The market of this place is supplied abundantly with Indian corn, palm oil, &c., together with trona, and other articles brought hither from the borders of the Great Desert, through the medium of the wandering Arabs. According to the regulations of the fetish, neither a white man nor a horse is permitted to sleep at Wow during the night season: as to the regulations respecting the horses, they knew not what had become of them; they were, according to the orders of Adooley, to have preceded them to this place, but they had not then arrived. With respect to themselves, they found it necessary, in conformity to the orders of the fetish, to walk to a neighbouring village, and there to spend the night. Their course to Wow, through this creek, was north-by-east; and Badagry, by the route they came, was about thirty miles distant.
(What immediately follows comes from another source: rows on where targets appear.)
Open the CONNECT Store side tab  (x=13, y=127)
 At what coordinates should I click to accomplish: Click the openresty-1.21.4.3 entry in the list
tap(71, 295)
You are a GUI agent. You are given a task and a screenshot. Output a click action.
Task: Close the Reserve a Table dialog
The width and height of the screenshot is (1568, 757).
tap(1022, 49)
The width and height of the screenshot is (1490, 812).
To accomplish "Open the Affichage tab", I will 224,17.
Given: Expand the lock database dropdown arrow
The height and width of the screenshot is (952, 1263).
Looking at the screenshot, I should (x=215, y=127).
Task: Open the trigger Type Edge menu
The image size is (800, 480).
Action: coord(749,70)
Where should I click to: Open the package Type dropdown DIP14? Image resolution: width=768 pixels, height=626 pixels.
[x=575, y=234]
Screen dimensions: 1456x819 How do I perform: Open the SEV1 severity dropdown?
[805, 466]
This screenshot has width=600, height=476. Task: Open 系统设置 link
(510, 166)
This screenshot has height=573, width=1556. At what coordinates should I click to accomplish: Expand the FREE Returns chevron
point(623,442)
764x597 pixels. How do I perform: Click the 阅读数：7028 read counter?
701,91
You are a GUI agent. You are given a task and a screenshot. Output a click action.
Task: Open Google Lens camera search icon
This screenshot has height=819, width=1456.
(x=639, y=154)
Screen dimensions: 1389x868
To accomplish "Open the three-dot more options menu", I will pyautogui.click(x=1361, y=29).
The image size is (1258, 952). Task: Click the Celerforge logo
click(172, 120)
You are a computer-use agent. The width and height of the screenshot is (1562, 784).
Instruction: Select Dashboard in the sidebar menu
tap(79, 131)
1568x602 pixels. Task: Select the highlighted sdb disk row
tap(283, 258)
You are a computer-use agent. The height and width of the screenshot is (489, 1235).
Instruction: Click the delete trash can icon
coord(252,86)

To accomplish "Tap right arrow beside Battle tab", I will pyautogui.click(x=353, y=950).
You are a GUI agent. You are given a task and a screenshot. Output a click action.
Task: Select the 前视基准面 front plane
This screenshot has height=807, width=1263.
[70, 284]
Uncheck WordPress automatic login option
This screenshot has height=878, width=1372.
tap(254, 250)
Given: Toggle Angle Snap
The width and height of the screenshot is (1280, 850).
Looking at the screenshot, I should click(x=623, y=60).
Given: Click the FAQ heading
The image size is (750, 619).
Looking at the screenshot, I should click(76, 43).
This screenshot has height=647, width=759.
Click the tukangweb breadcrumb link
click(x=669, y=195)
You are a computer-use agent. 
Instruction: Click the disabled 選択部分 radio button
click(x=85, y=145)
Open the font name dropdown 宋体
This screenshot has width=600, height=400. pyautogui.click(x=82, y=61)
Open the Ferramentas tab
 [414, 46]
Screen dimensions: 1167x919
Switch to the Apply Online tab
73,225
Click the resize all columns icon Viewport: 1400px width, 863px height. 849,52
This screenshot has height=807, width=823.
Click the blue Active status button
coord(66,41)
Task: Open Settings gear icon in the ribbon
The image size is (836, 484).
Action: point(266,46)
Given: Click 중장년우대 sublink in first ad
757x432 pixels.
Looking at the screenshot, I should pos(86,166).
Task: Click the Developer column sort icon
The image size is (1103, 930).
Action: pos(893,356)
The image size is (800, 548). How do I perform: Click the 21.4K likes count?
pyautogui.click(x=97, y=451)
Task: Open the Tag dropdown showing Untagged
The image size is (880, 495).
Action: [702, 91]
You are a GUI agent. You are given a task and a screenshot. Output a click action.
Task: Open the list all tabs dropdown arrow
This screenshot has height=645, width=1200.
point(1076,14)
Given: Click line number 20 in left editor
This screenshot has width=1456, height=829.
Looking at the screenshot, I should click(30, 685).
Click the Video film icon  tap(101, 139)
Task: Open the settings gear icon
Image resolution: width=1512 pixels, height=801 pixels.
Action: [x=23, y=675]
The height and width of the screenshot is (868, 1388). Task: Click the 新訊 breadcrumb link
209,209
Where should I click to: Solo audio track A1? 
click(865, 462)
A violent thunder-storm, which on the coast is called a tornado, visited them this afternoon, and confined them to the "worst hut's worse room" till it had subsided, and the weather become finer. At three p.m. they sallied forth, and were presently saluted by hootings, groanings, and hallooings from a multitude of people of all ages, from a child to its grandmother, and they followed closely at their heels, as they went along, filling the air with their laughter and raillery. A merry-andrew at a country town in England, during the Whitsuntide holidays, never excited so great a stir as did the departure of the travellers from the town of Wow. But it is "a fool's day," and, no doubt, some allowance ought to be made for that. They had not proceeded more than a dozen paces from the outskirts of the town, when they were visited by a pelting shower, which wetted them to the skin in a moment. A gutter or hollow, misnamed a pathway, was soon overflowed, and they had to wade in it up to their knees in water, and through a most melancholy-looking forest, before they entered a village. It was called Sagba, and was about eight miles from Wow. They were dripping wet on their arrival, and the weather still continuing unpleasant, it was some time before any one made his appearance to invite them into a hut. At length the chief came out to welcome them to his village, and immediately introduced them into a long, narrow apartment, wherein they were to take up their quarters for the night. It was built of clay, and furnished with two apertures, to admit light and air into the room. One end was occupied by a number of noisy goats, whilst the travellers took possession of the other. Pascoe and his wife lay on mats at their feet, and a native Toby Philpot, with his ruddy cheek and jug of ale, belonging to the chief, separated them from the goats. The remainder of the suite of the travellers had nowhere whatever to sleep. The walls of their apartment were ornamented with strings of dry, rattling, human bones, written charms, or fetishes, sheep skins, and bows and arrows. They did not repose nearly so comfortably as could have been desired, owing to the swarms of mosquitoes and black ants, which treated them very despitefully till the morning.